Sur le premier point, il faut arrêter les vœux pieux et se fixer des objectifs quantifiés. Tous les objectifs que l’on se fixe adoptent un rythme d’évolution lent, alors que nous n’avons plus de temps. Aujourd’hui, un changement de registre et de culture s’impose. Les maires ne maîtrisent la gestion locale de l’urbanisme qu’en apparence seulement. Ils sont sous l’emprise totale du technique. L’initiative politique est asphyxiée. Ce qui suppose, au-delà du regroupement au sein d’un pôle urbanisme communautaire, un autre chantier : celui de la valorisation du travail d’équipe des élus communaux-communautaires.
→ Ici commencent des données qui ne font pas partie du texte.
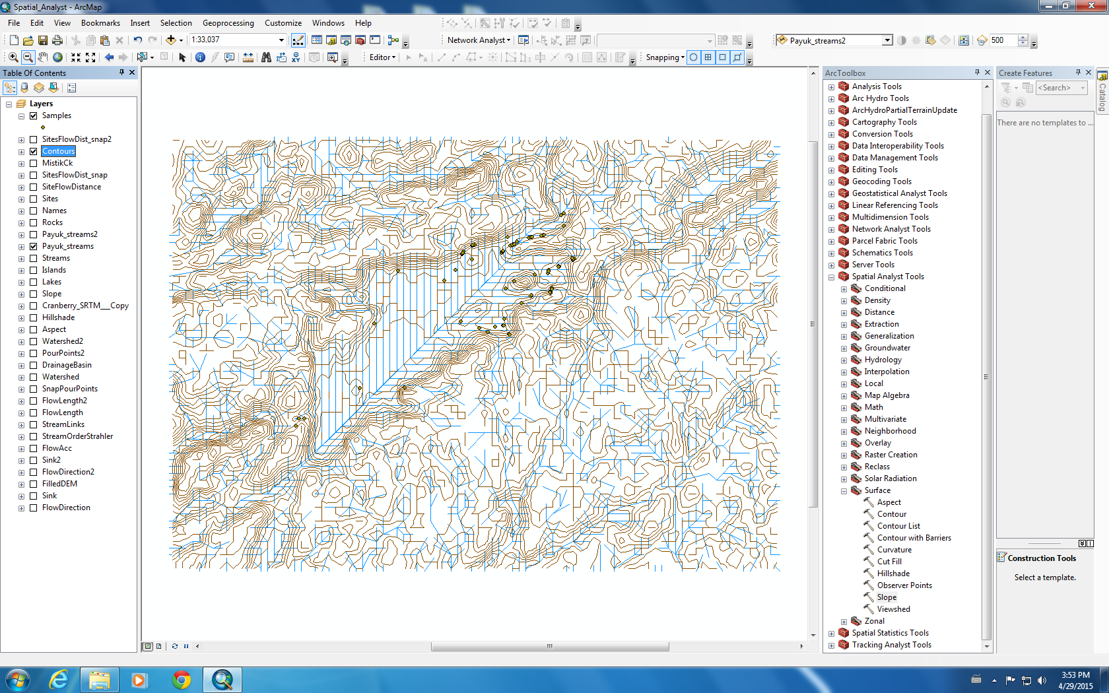Open the Find binoculars tool
This screenshot has height=693, width=1109.
tap(266, 57)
Car s’il est bien un domaine qui ne relève pas, mais pas du tout, de l’action personnelle de tel ou tel élu, c’est bien ce domaine qu’est l’urbanisme, pris au sens global du terme. Quand on essaie d’être un élu qui fabrique de l’urbanisme, on ne cesse d’échanger, de se réunir, de « prendre le pouls », et de participer à une décision collective. Ce qui va bien au-delà de la participation aux réunions de commissions. Il faut à tout prix valoriser au sein de la communauté cette façon d’être et d’agir qui fait du métier d’élu communal un des plus beaux métiers du monde. Ce qui est un véritable défi pour les machines communautaires.

 

Le développement durable peut être l’occasion d’une remise à plat. Bien loin du catastrophisme, il faut considérer qu’il est une chance pour l’urbanisme. Et il en sera le garant dès lors qu’il s’appuiera sur le travail d’équipe des élus communaux et communautaires.